Intrauterine growth restriction (IUGR) is a risk factor for adverse metabolic health and obesity, particularly when offspring are born into an unrestricted nutritional environment. Using our established ovine model of placental growth restriction⁽ Reference Wallace ^{1 )}, we assessed the impact of poor prenatal nutrient supply followed by postnatal nutrient abundance on body composition and metabolism at key stages spanning juvenile to adult life.

Singleton-bearing adolescent dams were fed control (C) or high (2·25 × C) nutrient intakes during pregnancy to induce normal or growth-restricted pregnancies, respectively⁽ Reference Wallace ^{1 )}. The resulting normal (N; 12 male [M], 12 female [F]) or IUGR (9 M, 16 F) lambs suckled their ad libitum-fed mothers until weaning at 11 weeks of age. Thereafter offspring were individually housed and had ad libitum access to the same nutrient-dense complete diet. Body composition was determined by dual energy X-ray absorptiometry (DEXA) at 11, 36, 56 and 100 weeks; fasting blood samples were collected and intravenous glucose tolerance tests (GTT) performed at 7, 28, 55, 76 and 99 weeks, before necropsy at 103 weeks (mid-adulthood).

IUGR lambs were 36% lighter at birth than N lambs and had reduced height and girth (all P < 0·001, no effect of gender). Fractional growth rate from birth to adulthood was greater in IUGR vs N groups, (P < 0·001), was highest in IUGR males (P = 0·006) and was inversely correlated with birth weight (r = −0·818, P < 0·001). Nevertheless absolute catch-up growth was not complete and IUGR offspring of both sexes had modestly reduced stature and weight at necropsy (P = 0·056–0·018). DEXA revealed reduced bone mineral density in IUGR compared with N lambs at all 4 stages examined (P = 0·02− < 0·001) and an effect of gender (M>F, P < 0·001) at 36, 56 and 100 weeks. Total body fat percentage was higher in F vs M throughout (P = 0·01− < 0·001) and in IUGR vs N at weaning and in mid-adulthood (P < 0·001), but not during intervening adolescence or early adult life.

At 7 to 55 weeks of age, fasting plasma insulin, glucose and glycerol concentrations, and insulin and glycerol secretion after GTT were higher in IUGR vs N lambs (P = 0·05− < 0·001) but by mid-adulthood the effect of gender dominated (M>F for insulin, M<F for glucose and glycerol; P = 0·012−<0·001). In contrast the glucose area under the curve after GTT was independent of prenatal growth at 7 weeks but higher in IUGR vs N thereafter (P = 0·023–0·001) indicative of persistent glucose intolerance. Both fasting NEFA levels and post glucose NEFA responses were variously influenced by prenatal growth status (IUGR>N) and/or gender (M<F) from 7 to 76 weeks of age. By mid-adulthood NEFA concentrations were robustly higher in IUGR lambs (P < 0·001, no effect of gender).
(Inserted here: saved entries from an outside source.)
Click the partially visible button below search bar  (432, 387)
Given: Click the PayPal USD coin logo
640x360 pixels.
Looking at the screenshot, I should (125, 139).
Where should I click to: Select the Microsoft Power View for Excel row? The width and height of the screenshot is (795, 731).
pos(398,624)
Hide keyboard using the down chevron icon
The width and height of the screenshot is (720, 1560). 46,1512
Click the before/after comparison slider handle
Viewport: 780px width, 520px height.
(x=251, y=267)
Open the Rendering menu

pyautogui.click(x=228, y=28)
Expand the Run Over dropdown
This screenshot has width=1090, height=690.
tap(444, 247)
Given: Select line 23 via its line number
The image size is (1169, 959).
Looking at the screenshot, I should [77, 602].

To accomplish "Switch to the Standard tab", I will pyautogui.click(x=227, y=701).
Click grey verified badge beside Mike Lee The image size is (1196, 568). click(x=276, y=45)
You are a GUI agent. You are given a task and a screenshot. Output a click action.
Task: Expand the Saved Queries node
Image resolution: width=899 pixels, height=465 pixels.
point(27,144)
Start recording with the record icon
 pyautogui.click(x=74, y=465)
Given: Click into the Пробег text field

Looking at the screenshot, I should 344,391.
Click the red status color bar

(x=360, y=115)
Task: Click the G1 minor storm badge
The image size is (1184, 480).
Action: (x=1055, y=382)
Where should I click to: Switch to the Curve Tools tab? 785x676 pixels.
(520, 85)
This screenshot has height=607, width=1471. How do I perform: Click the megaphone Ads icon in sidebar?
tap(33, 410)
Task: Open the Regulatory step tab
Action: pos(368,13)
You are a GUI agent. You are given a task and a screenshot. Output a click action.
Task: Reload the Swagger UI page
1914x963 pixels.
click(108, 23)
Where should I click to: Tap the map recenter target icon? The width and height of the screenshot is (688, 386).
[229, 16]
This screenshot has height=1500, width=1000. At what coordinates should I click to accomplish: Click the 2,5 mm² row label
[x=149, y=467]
Thus in our animal model, prenatal growth restriction has negative consequences for body composition and metabolism throughout the life course. The ontogeny of these effects may be dependent on gender-specific differences in postnatal growth rate and body composition. Clearly, both gender and prenatal growth status are important predictors of postnatal metabolic health.